» Job
Reproduce the lines of the listing below, starting with the line that contains "RODO (392, 2447)" and going on through the line that contains "Looking (80, 980)", with both ends included.

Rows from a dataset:
>>>>

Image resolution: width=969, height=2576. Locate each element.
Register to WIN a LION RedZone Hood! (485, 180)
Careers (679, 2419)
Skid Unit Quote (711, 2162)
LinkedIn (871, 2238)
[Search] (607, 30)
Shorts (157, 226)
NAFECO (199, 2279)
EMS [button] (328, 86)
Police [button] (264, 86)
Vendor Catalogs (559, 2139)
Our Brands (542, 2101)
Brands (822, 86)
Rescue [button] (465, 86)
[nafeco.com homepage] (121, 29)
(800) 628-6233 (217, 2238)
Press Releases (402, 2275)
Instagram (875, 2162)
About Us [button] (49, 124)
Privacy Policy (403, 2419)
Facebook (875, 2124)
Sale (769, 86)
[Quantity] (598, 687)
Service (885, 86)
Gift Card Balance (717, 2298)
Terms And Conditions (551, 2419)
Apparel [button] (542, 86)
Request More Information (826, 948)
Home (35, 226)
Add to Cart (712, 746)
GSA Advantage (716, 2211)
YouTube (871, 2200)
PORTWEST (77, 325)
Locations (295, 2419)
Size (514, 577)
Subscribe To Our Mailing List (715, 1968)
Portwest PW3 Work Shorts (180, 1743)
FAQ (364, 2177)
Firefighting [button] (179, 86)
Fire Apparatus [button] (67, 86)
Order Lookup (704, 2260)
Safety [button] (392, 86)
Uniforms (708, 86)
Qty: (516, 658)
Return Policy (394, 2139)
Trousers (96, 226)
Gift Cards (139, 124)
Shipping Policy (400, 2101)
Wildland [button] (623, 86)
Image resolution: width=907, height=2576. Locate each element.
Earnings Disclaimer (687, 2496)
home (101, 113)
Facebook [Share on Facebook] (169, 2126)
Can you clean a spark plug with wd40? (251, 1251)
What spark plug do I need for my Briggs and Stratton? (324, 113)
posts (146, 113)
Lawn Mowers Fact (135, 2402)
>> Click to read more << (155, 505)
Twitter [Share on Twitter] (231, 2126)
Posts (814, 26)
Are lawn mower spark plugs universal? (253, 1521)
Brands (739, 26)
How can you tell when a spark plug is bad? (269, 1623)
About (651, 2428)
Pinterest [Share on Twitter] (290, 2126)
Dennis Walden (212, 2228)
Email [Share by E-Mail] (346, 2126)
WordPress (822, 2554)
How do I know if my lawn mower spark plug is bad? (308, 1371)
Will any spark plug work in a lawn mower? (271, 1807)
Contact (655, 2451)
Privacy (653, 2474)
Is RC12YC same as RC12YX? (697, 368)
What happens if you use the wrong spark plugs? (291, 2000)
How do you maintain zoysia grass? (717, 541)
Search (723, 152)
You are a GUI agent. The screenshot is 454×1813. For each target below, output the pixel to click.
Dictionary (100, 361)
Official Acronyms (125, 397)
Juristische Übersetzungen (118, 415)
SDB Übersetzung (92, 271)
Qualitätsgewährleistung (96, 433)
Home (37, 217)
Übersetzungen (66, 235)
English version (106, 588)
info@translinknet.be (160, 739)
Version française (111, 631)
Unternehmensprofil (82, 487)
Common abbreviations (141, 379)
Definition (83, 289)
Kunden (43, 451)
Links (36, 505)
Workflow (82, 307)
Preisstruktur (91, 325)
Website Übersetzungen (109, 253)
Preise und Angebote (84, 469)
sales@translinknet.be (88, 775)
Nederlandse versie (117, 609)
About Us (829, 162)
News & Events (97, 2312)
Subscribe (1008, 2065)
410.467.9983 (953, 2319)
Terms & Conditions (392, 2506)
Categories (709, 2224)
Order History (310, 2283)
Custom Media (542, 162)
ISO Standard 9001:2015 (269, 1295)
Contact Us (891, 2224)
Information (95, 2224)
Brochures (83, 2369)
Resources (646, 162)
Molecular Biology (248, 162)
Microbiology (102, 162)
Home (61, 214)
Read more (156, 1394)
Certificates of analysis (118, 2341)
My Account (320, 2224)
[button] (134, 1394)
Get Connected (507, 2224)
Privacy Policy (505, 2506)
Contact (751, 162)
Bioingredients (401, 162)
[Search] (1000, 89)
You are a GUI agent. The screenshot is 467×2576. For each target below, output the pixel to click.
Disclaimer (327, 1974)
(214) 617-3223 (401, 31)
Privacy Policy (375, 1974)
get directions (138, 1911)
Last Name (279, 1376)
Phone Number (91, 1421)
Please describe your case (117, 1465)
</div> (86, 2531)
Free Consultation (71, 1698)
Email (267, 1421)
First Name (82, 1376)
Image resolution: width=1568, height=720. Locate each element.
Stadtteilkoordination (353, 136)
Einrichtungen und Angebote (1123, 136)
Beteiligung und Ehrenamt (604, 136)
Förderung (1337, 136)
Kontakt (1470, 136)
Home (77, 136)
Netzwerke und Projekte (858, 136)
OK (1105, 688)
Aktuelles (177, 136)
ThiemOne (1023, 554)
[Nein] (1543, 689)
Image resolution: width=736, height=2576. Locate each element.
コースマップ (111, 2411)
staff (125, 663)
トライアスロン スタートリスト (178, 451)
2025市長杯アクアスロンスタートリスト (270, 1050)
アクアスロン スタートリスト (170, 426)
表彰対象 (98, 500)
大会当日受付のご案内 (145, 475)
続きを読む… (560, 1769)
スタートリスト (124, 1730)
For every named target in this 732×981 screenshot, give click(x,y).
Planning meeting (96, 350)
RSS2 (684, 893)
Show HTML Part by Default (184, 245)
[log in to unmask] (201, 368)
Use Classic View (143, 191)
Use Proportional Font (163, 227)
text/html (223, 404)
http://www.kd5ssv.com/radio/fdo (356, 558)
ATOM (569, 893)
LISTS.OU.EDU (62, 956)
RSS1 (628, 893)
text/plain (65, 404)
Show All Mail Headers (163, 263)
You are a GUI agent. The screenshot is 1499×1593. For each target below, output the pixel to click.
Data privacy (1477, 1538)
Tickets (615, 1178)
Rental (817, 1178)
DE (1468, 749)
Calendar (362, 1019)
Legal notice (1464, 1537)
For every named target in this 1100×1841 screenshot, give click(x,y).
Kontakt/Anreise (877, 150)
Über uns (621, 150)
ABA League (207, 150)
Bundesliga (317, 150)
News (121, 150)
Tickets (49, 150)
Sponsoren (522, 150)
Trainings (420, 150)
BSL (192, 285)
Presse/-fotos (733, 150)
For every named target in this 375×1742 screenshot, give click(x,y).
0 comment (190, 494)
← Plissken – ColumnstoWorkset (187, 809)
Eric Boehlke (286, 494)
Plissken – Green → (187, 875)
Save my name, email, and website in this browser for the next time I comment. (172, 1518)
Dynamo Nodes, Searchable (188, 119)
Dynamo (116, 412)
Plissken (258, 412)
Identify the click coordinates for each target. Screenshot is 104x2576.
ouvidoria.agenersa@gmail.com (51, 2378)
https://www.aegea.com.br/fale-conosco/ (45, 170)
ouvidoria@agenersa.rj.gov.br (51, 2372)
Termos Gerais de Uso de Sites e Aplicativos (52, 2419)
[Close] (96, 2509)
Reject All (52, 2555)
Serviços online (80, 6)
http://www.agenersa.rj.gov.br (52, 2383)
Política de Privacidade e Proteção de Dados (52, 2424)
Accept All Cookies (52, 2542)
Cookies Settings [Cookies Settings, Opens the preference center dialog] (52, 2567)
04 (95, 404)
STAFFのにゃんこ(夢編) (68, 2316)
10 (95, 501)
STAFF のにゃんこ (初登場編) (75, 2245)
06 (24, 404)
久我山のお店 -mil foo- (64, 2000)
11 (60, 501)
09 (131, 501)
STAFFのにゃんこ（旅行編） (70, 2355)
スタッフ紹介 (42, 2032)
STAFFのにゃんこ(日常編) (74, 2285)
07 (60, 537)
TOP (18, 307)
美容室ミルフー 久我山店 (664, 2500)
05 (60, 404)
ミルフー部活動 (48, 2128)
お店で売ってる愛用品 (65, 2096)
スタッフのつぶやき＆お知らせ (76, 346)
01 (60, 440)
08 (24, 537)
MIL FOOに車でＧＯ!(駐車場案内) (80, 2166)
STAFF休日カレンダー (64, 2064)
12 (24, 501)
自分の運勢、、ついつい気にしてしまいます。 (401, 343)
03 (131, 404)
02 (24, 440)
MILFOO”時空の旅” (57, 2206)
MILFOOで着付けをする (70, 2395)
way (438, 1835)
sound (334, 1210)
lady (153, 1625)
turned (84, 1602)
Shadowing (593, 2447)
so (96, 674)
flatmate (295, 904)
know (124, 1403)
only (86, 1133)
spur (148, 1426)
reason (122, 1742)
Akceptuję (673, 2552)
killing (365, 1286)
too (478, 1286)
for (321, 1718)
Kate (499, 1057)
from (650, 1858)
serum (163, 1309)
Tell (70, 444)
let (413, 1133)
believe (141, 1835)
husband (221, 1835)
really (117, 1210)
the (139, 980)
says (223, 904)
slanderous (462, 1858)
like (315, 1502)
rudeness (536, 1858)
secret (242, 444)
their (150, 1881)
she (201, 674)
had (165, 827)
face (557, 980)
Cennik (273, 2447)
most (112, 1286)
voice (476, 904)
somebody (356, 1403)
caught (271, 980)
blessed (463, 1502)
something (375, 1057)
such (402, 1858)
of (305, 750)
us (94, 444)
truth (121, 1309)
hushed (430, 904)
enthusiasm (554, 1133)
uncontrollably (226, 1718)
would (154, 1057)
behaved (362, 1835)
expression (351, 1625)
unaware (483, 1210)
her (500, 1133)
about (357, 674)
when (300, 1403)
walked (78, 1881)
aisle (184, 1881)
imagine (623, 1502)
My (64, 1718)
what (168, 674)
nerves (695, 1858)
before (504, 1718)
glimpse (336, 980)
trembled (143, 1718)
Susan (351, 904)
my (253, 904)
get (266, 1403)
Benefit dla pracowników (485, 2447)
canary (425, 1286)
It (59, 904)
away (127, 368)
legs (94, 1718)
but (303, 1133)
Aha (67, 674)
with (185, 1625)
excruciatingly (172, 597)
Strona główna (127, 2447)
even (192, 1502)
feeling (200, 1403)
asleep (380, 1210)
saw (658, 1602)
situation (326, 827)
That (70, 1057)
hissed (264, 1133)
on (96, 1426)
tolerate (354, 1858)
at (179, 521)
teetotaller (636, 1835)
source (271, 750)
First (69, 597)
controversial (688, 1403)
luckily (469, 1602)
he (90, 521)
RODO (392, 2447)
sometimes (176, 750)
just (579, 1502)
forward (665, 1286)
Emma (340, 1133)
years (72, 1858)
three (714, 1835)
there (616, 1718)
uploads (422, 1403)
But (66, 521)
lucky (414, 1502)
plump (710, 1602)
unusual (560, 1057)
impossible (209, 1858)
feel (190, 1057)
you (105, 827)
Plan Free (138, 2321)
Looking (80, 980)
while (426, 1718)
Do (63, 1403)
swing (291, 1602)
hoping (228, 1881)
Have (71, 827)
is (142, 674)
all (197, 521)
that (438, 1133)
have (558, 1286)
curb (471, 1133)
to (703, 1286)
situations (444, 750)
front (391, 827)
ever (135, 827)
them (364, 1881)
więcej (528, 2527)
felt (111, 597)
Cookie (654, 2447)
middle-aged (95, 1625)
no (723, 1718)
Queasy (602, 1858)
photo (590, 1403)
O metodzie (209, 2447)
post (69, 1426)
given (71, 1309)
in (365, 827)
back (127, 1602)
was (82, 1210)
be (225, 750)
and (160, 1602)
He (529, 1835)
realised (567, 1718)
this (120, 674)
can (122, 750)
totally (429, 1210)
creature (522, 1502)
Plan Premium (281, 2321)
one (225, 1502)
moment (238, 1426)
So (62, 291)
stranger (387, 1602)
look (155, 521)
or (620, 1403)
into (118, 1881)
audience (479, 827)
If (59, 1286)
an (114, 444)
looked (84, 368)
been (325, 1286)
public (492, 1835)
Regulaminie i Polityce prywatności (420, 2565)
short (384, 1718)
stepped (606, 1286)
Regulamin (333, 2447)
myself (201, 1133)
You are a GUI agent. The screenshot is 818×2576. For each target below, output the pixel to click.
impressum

<<<<

» Completed task
RODO (392, 2447)
sometimes (176, 750)
just (579, 1502)
forward (665, 1286)
Emma (340, 1133)
years (72, 1858)
three (714, 1835)
there (616, 1718)
uploads (422, 1403)
But (66, 521)
lucky (414, 1502)
plump (710, 1602)
unusual (560, 1057)
impossible (209, 1858)
feel (190, 1057)
you (105, 827)
Plan Free (138, 2321)
Looking (80, 980)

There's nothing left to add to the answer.